[DO THIS] Report how many of the lines below contain the string "Expand". Give only the number.

Item position entries
● ● ●
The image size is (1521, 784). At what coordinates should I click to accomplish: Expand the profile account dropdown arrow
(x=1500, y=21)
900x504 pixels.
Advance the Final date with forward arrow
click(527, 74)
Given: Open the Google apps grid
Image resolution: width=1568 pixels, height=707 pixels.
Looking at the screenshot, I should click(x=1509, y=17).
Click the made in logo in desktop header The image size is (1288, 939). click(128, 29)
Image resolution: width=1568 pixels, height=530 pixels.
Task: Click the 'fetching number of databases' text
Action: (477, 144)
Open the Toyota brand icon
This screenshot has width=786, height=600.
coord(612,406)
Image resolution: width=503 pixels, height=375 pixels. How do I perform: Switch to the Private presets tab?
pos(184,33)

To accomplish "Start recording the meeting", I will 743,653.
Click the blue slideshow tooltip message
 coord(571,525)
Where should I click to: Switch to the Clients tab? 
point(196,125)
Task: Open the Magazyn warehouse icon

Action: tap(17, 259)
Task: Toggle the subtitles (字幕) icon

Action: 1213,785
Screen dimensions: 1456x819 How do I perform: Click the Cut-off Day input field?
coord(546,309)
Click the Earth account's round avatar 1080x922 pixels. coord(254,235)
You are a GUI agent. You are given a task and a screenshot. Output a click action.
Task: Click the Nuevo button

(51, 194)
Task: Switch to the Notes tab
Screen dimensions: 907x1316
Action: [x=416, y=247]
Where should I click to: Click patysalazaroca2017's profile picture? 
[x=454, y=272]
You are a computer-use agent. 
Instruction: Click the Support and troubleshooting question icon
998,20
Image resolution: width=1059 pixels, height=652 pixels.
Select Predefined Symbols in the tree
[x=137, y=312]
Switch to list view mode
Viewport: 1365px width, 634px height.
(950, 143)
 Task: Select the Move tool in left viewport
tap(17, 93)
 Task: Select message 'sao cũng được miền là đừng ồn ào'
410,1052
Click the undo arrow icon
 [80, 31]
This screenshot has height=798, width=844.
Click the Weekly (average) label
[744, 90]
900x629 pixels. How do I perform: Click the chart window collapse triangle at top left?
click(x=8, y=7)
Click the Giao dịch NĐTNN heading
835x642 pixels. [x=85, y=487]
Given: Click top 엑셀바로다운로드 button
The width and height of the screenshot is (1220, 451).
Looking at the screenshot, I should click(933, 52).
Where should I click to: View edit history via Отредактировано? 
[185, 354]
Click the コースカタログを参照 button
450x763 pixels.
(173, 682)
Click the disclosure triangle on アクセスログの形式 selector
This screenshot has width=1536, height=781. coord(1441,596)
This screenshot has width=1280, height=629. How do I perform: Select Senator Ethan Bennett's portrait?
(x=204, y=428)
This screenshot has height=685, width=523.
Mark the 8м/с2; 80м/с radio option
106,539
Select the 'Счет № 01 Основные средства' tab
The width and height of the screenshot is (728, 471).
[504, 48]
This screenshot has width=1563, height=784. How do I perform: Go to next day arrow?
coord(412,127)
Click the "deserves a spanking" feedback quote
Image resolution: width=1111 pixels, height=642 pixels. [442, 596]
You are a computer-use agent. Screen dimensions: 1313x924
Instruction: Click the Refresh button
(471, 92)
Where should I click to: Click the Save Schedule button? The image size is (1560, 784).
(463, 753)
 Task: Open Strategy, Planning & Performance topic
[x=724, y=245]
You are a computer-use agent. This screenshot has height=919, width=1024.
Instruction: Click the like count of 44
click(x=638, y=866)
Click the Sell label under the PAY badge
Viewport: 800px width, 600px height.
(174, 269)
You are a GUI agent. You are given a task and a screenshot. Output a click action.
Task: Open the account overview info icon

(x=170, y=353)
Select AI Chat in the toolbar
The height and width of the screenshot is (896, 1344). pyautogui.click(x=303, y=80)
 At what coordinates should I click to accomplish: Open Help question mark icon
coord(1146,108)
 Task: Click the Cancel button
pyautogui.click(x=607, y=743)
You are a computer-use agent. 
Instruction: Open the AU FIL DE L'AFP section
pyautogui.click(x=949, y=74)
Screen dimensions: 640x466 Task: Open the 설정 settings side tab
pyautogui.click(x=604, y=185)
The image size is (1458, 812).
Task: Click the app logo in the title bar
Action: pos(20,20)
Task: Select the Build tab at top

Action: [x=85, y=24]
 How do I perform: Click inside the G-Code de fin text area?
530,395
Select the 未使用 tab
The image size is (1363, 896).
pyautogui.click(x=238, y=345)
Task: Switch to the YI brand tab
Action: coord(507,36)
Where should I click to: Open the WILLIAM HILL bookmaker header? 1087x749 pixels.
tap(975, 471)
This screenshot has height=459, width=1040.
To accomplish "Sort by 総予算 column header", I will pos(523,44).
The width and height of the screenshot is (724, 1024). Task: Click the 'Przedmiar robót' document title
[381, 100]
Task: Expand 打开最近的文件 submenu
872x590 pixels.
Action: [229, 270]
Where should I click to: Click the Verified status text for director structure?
● ● ●
[THE OUTPUT] 2